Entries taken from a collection

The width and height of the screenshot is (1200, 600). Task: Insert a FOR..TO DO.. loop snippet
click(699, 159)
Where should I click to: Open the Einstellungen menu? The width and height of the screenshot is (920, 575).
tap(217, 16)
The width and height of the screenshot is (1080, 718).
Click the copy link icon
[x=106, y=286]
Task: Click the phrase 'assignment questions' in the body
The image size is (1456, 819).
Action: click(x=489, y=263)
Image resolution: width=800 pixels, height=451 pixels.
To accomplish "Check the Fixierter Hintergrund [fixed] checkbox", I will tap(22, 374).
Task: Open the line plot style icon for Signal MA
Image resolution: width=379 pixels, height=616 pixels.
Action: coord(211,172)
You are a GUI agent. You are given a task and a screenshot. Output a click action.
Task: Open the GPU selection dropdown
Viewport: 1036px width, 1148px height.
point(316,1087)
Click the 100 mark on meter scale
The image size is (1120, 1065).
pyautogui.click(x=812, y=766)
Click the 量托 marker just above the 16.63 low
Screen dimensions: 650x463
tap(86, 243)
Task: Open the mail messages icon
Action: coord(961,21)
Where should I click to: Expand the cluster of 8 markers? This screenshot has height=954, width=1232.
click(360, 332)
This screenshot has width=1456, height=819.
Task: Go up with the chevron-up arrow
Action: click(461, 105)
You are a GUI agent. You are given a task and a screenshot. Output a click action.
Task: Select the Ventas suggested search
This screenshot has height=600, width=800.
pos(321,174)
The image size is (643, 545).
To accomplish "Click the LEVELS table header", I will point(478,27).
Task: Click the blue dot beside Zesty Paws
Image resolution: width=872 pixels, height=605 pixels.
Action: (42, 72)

Problem to solve
Exactly as shown, repeat every record.

Reply
The width and height of the screenshot is (1200, 600). Task: Insert a FOR..TO DO.. loop snippet
click(699, 159)
Where should I click to: Open the Einstellungen menu? The width and height of the screenshot is (920, 575).
tap(217, 16)
The width and height of the screenshot is (1080, 718).
Click the copy link icon
[x=106, y=286]
Task: Click the phrase 'assignment questions' in the body
The image size is (1456, 819).
Action: click(x=489, y=263)
Image resolution: width=800 pixels, height=451 pixels.
To accomplish "Check the Fixierter Hintergrund [fixed] checkbox", I will tap(22, 374).
Task: Open the line plot style icon for Signal MA
Image resolution: width=379 pixels, height=616 pixels.
Action: coord(211,172)
You are a GUI agent. You are given a task and a screenshot. Output a click action.
Task: Open the GPU selection dropdown
Viewport: 1036px width, 1148px height.
point(316,1087)
Click the 100 mark on meter scale
The image size is (1120, 1065).
pyautogui.click(x=812, y=766)
Click the 量托 marker just above the 16.63 low
Screen dimensions: 650x463
tap(86, 243)
Task: Open the mail messages icon
Action: coord(961,21)
Where should I click to: Expand the cluster of 8 markers? This screenshot has height=954, width=1232.
click(360, 332)
This screenshot has width=1456, height=819.
Task: Go up with the chevron-up arrow
Action: click(461, 105)
You are a GUI agent. You are given a task and a screenshot. Output a click action.
Task: Select the Ventas suggested search
This screenshot has height=600, width=800.
pos(321,174)
The image size is (643, 545).
To accomplish "Click the LEVELS table header", I will point(478,27).
Task: Click the blue dot beside Zesty Paws
Image resolution: width=872 pixels, height=605 pixels.
Action: (42, 72)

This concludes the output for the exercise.